Search code examples
machine-learningnlplinguistics

Lemmatizer supporting german language (for commercial and research purpose)


I am searching for a lemmatization software which:

  • supports the german language
  • has a license that allows it to be used for commercial and research purpose. LGPL license would be good.
  • should preferably be implemented in Java. Implementations in other programming languages would also be OK.

Does anybody know about such a lemmatizer?

Regards,

UPDATE: Hi Daniel, At first, thank you for the great work you are providing with the LanguageTool.

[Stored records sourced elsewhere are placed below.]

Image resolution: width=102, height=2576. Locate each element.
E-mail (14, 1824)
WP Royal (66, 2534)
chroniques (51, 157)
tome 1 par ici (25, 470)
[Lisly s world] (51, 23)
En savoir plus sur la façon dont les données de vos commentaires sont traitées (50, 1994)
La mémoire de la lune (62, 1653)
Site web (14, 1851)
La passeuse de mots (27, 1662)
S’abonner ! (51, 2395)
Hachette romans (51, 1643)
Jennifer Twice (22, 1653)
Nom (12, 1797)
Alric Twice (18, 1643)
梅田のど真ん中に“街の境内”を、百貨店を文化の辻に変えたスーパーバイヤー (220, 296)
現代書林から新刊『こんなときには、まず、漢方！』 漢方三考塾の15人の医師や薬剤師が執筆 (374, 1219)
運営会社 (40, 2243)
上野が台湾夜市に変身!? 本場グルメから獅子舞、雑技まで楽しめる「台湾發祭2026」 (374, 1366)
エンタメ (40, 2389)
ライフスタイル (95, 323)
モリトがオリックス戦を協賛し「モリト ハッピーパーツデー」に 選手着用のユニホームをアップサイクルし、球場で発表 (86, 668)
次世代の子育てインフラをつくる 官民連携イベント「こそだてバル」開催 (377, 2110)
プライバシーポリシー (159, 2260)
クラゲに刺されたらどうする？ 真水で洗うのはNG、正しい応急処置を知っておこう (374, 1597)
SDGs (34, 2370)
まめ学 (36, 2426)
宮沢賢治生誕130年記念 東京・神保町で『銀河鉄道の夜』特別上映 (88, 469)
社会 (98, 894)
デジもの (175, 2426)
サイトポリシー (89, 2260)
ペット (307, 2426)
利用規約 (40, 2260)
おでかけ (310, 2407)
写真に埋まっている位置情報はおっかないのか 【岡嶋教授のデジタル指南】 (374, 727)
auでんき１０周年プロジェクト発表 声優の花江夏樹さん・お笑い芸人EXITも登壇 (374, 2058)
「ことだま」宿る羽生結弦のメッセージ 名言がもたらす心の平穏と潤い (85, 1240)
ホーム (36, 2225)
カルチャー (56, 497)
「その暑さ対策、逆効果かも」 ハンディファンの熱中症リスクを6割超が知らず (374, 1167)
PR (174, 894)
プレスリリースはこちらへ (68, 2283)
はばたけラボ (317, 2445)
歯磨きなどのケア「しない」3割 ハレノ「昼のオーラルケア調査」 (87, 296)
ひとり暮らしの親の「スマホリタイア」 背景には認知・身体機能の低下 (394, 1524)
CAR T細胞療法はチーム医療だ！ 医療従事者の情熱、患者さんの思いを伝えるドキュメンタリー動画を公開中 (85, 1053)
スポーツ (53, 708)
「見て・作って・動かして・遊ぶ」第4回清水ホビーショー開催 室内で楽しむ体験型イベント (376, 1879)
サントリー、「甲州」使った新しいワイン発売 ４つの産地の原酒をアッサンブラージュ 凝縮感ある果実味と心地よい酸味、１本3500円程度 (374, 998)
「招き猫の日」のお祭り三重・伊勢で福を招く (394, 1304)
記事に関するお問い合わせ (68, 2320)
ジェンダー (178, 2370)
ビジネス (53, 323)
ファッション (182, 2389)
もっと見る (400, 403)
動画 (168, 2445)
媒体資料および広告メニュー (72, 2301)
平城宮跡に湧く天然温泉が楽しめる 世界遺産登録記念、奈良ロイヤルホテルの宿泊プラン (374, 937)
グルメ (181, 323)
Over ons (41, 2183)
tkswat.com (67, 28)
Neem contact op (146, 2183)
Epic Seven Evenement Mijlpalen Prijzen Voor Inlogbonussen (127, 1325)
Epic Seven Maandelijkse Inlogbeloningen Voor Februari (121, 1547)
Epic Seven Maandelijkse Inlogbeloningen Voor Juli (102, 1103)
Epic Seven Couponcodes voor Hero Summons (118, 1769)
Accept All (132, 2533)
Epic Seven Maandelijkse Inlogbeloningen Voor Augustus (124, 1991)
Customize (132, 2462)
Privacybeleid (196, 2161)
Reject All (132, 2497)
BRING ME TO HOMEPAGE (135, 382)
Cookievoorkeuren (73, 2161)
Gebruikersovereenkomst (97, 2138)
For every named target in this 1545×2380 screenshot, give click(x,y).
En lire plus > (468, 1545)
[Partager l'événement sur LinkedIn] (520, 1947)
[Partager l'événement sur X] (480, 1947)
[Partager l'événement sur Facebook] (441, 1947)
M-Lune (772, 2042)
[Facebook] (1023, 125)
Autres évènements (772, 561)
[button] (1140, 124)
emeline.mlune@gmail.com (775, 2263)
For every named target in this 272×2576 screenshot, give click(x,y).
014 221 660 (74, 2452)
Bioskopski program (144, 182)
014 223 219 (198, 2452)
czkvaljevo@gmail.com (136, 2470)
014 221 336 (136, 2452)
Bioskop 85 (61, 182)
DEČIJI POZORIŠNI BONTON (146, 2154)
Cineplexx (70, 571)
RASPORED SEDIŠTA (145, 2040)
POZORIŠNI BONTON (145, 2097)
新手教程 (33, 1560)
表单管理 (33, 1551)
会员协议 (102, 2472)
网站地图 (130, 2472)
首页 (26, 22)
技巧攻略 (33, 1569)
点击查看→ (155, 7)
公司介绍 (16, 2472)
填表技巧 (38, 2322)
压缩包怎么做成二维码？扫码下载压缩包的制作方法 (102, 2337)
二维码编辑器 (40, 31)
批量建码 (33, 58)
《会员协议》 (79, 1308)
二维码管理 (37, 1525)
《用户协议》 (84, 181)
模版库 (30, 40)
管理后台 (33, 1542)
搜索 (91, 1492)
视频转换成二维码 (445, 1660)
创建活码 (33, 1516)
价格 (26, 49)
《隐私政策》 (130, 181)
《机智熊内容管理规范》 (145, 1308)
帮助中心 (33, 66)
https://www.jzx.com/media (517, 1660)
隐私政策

We would like to index german Texts into elasticsearch (ES) and pre-analyze the texts using either an ES-built-in german stemmer (please see https://www.elastic.co/guide/en/elasticsearch/reference/current/analysis-stemmer-tokenfilter.html) or the following plugin https://github.com/jprante/elasticsearch-analysis-baseform. The latter uses your morphology file under http://www.danielnaber.de/morphologie/morphy-mapping-20110717.latin1.gz and that is why I thought you maybe have some evaluation data in order to know what is the trade-off when using the lemmatization based on your morphology file instead of an ES-built-in stemmer. Do you maybe have some figures in terms of precision/ coverage of your german morphology? Or comparative data with the german stemmers used in Elasticsearch?

Best regards


Solution

  • LanguageTool can do that (disclaimer: I'm the maintainer of LanguageTool), it's available under LGPL and implemented in Java. You could use GermanTagger.tag(), the result can have more than one reading (as language is often ambiguous), and each reading's AnalyzedToken finally has a lemma.